-------- Input data

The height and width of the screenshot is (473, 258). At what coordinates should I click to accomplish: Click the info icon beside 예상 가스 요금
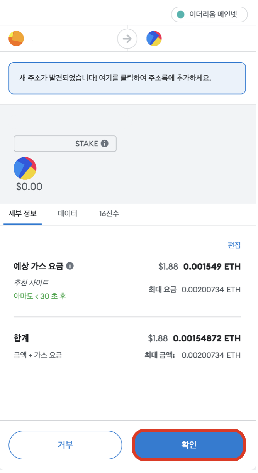tap(70, 266)
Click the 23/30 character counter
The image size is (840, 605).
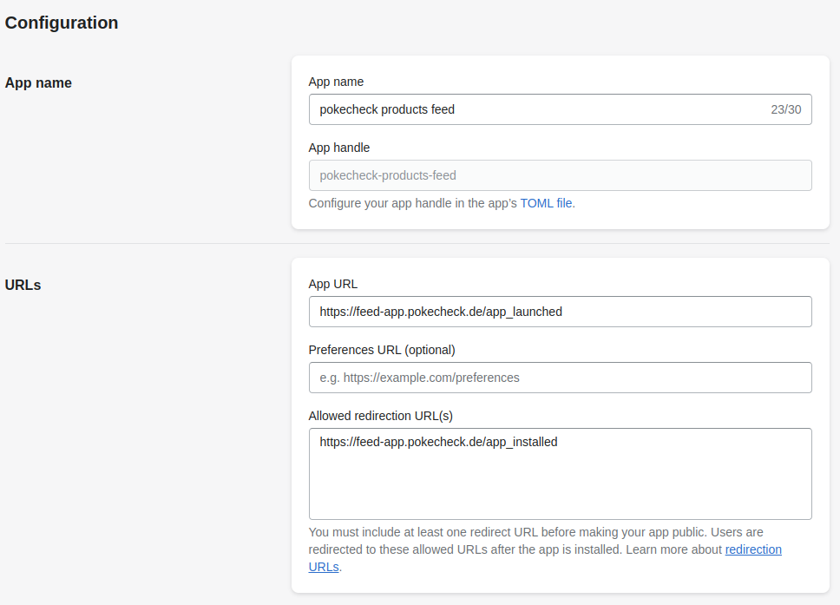(x=785, y=109)
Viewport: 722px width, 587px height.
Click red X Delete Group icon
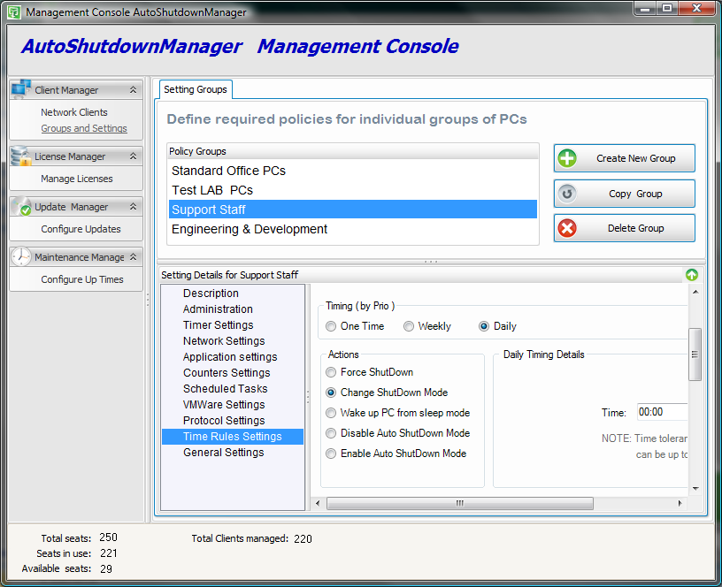568,228
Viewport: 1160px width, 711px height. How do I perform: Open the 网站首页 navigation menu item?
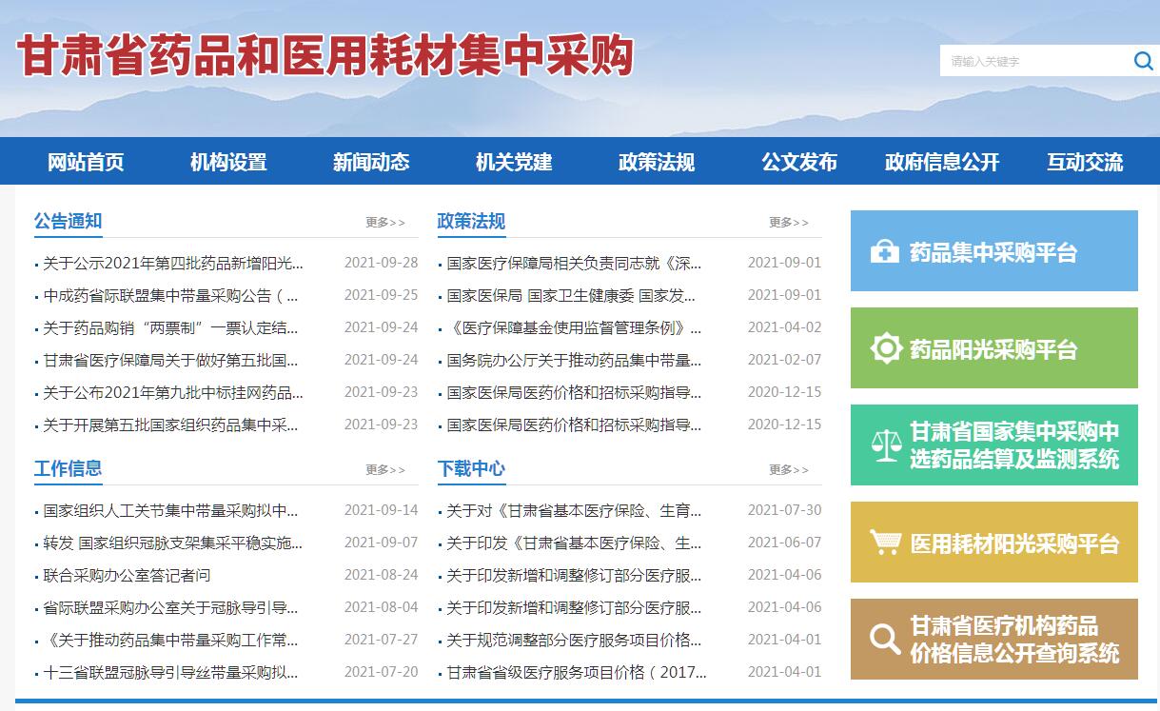[86, 162]
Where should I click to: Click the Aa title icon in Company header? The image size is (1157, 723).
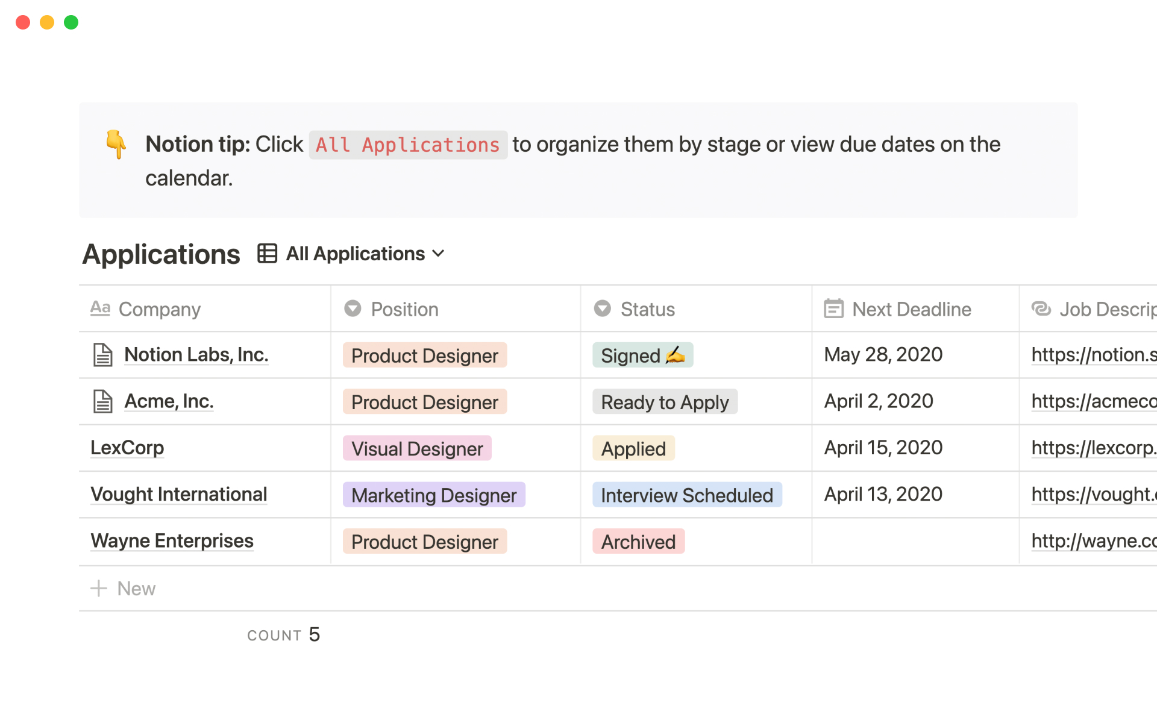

----------------

Task instructions:
Output nothing except the lines from the one containing "Viewport: 1160px width, 711px" through the final line of the entries, repeated exactly and free of pictures.

Exercise response:
Viewport: 1160px width, 711px height. How do I perform: Open the 网站首页 navigation menu item?
[86, 162]
Where should I click to: Click the Aa title icon in Company header? The image size is (1157, 723).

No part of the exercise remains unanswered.